While Hogg and other students who advocated for gun-control measures found themselves splashed across broadcast and print media, Kashuv was only welcome at Fox News and other conservative outlets. In fact, CNN canceled a planned segment with Kashuv in 2018 after someone at the network reportedly took offense to one of his retweets on Twitter, according to the Daily Signal.
Kashuv, if anything, became an enemy in the eyes of the media after screenshots of slurs and racist language he used as a 16-year-old made their way online.
After Harvard rescinded its offer of admission to Kashuv over the brouhaha, the Washington Post’s Christine Emba wrote, “Kyle Kashuv deserves some sympathy. But that’s about all.”
While Kashuv painted the situation as being “about whether we live in a society in which forgiveness is possible or mistakes brand you as irredeemable, as Harvard has decided for me,” Emba didn’t see an opportunity for forgiveness for the teen.
“I feel bad for Kyle Kashuv,” Emba wrote. “He is still young, after all, and having his college admission rescinded is surely disappointing, embarrassing and stressful. But do I think that it justifies so much Internet hue and cry, or that Harvard should reinstate his place in the class of 2023? Not at all.”
Meanwhile, Hogg’s radical leftism earned him his own spot at Harvard and 1 million followers on X. He currently serves as the president of Leaders We Deserve.
His election to the DNC is evidence Democrats have learned little from their November shellacking.
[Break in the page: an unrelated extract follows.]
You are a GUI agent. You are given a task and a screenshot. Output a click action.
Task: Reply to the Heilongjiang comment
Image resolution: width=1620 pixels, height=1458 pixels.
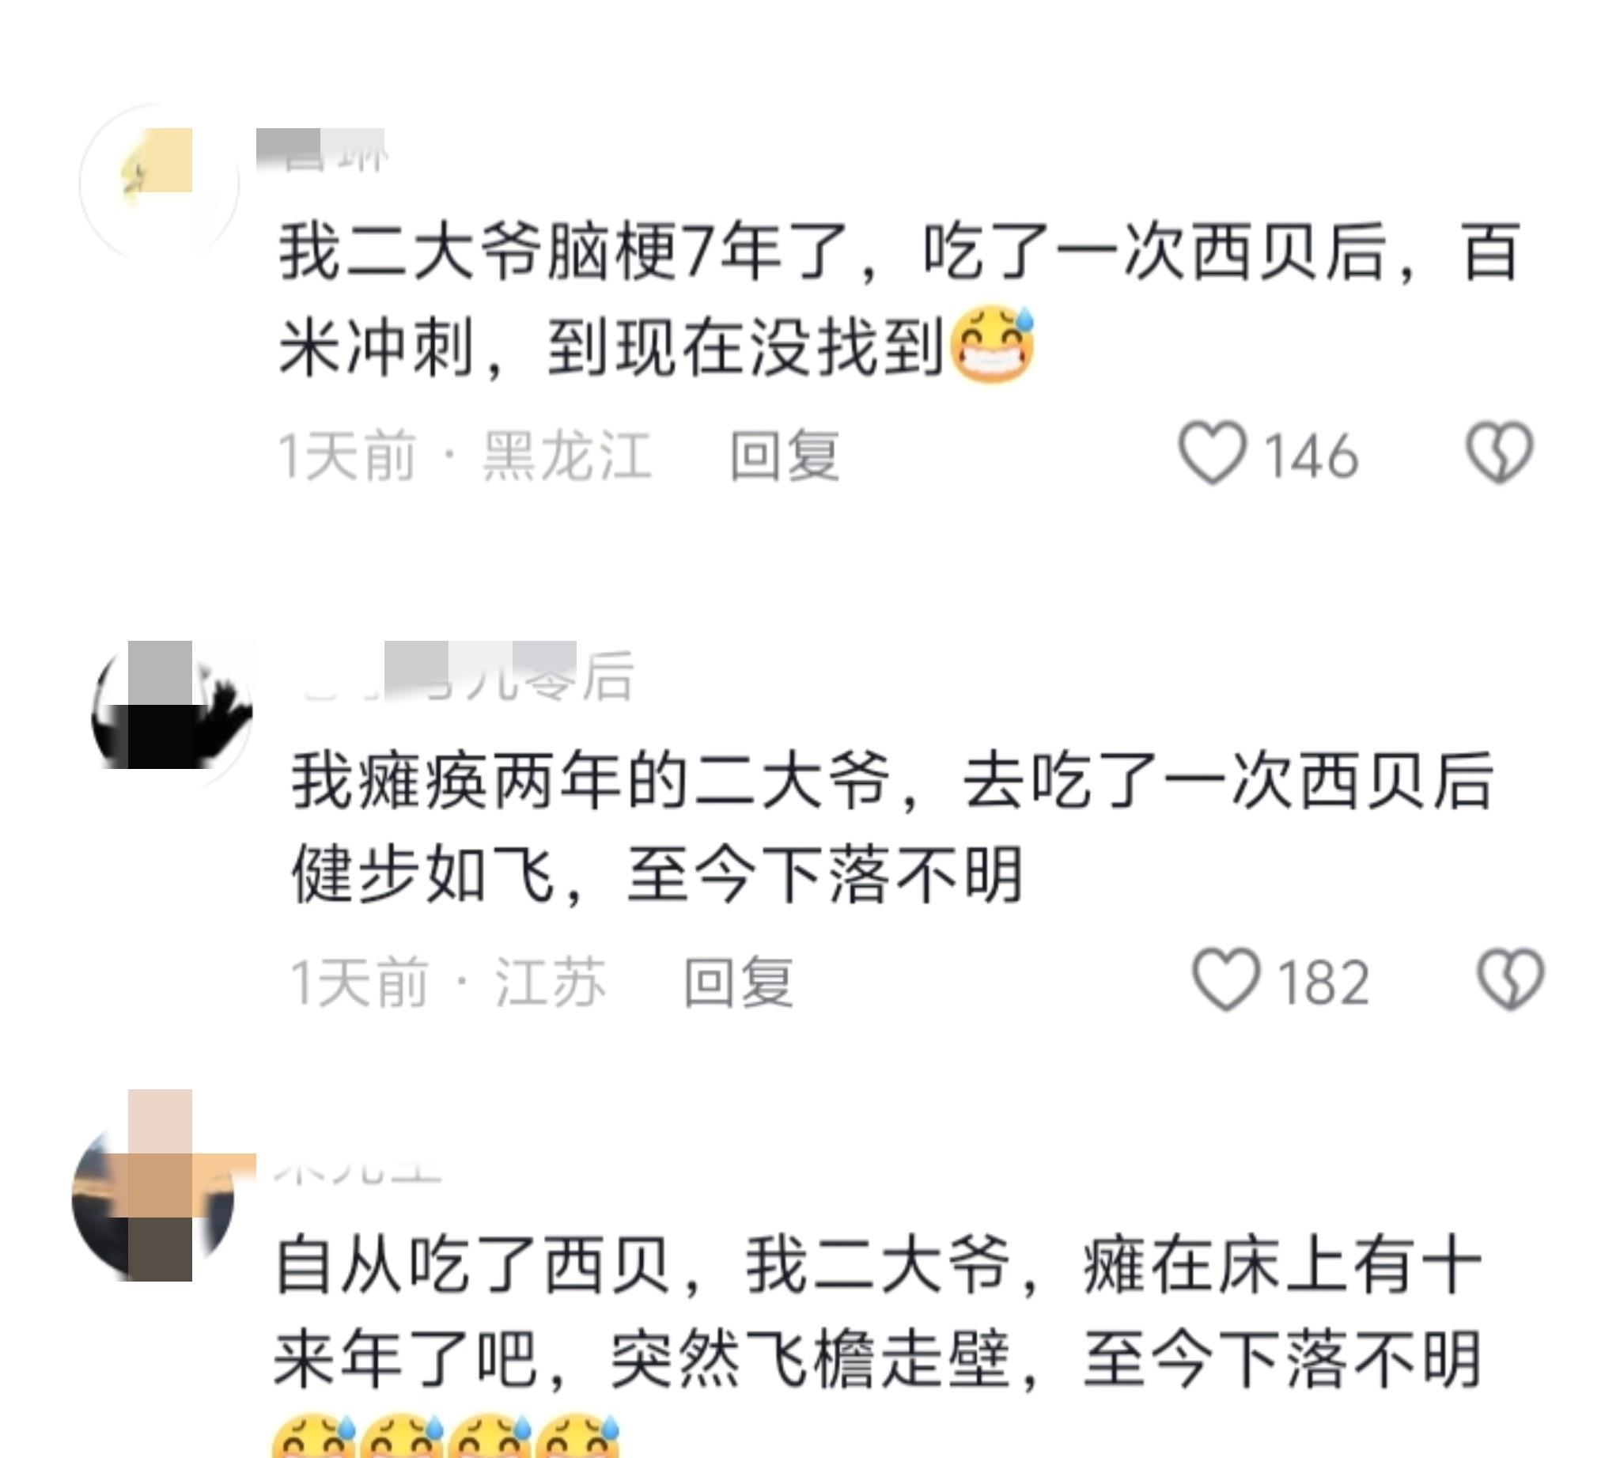coord(784,456)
He represents the most progressive wing of the Democratic Party. In 2020, Hogg called to “Defund the police not USPS” and to “Abolish ICE.”
Jim Geraghty offers his own prediction for the Hogg-era at the DNC:
Meanwhile, David Hogg is likely to keep doing what he does best, insisting that the Second Amendment does not protect an individual’s right to own a firearm, arguing that the National Rifle Association is a terrorist organization, and making ill-informed and hard-left controversial statements on social media.
Headline Fail of the Week
Newsweek published a disturbingly friendly profile of Steven Joseph Hayes, a man who was previously on death row after he killed a Connecticut mother and her two daughters during an attempted burglary.
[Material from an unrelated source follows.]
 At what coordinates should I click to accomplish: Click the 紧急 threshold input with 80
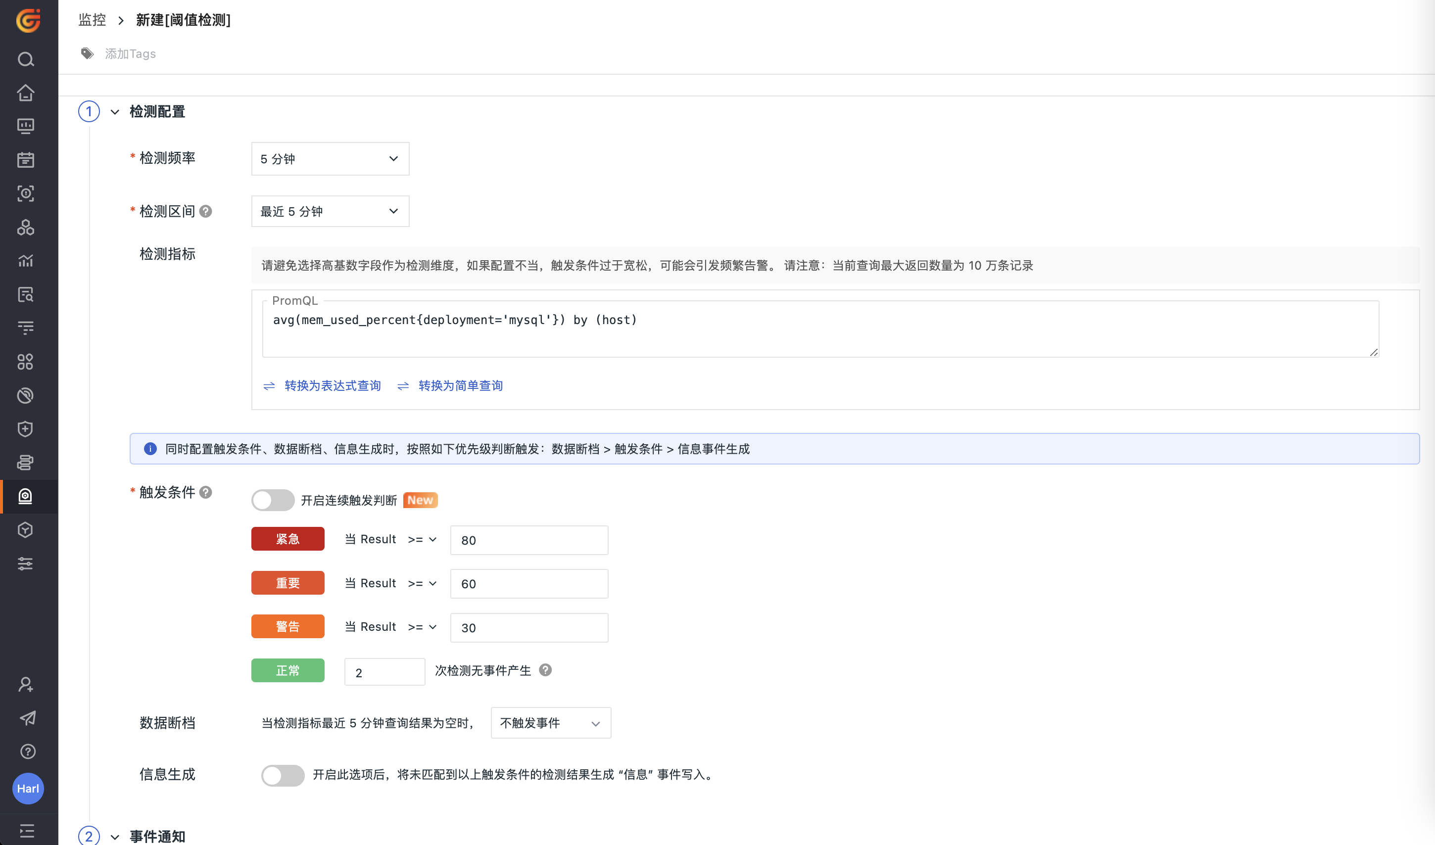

“Exclusive: Transgender Connecticut Killer on Life in Prison: ‘Happy to Be Alive,’” the outlet reports of Hayes, who now identifies as a woman named Linda Mai Lee.
Hayes, who had his death sentence commuted to life without parole in 2015, told the outlet he is now “comfortable living as a woman.”
“For the first time in my life I am happy to be alive and do not want to die,” he told Newsweek.
“This man held a family of four hostage in their home for hours, beating them, raping the 11 year old daughter and the mother, then strangling the mother, and finally setting the house on fire, killing both children from smoke inhalation,” civil liberties attorney Laura Powell wrote. “Newsweek now publishes a puff piece on how he is now happy and at peace since he came to terms with his gender confusion. They claim his ‘former anger’ had been fueled by this distress. Now he is seeking treatments to feminize his appearance. (Undoubtedly funded by taxpayers.) You don’t hate the media enough.”